II. Whence it is that those who are espoused to Christ are so much unweaned from, and cannot forget their father's house and former lusts. We are then,

I. To show in what this unweanedness from their father's house and former lusts appears.

1. In the cooling of our zeal against our father's house, and the fashions thereof. Our husband's house and our father's are at war with each other; and this war is zealously prosecuted on both sides, by Michael and the dragon. When Christ's spouse then remits her zeal against sin, she appears partial in favour of her father's house. Christ finds fault with her, because "she hath left her first love." And so far as she is not with Christ, in prosecuting the quarrel vigorously, she is so far against him. So far as she is not gathering with him, she is scattering abroad. But O! how quickly does the heart harden, and how soon does sin turn from being such a frightful spectacle, as it was before, and at the espousals.

2. In kindly reflections on the entertainment in our father's house, remembering with any delight or pleasure our former ways. The Israelites were not sufficiently weaned from the house of their bondage in Egypt, and they gave evidence of this by weeping, and saying, "who shall give us flesh to eat." We should never reflect on our former evil ways, but with shame and sorrow; but often, by kindly reflecting on these things, we as it were return to our vomit. And the looking back on them stirs up love, not loathing.

3. In uneasiness under the restraints of our husband's house, saying, with the Israelites, "here there is nothing at all besides this manna, before our eyes." A heart used to sinful liberty, cannot easily take up with the restraint.
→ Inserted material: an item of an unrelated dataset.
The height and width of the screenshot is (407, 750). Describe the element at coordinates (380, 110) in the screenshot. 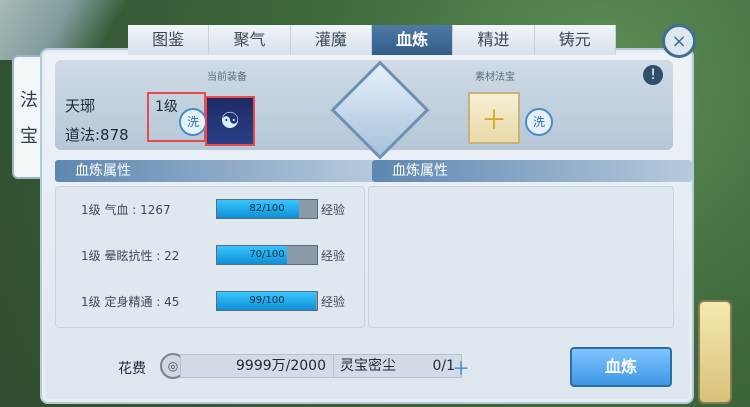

The soul used to gadding abroad, will not easily become a keeper at home. But were the soul duly weaned, it would be very easy under all the holy restraints of the house of heaven, and would find a free walk within the inclosure of the divine law. The soul will say with David, "I will walk at liberty, for I seek thy precepts."

4. In hankering after our father's house, and former lusts, in our hearts turning back to Egypt. Nothing can be more plain evidence, than these rueful looks to our old lusts. This was the fault of Lot's wife, for which she was turned into a pillar of salt, yet it VOL. IV.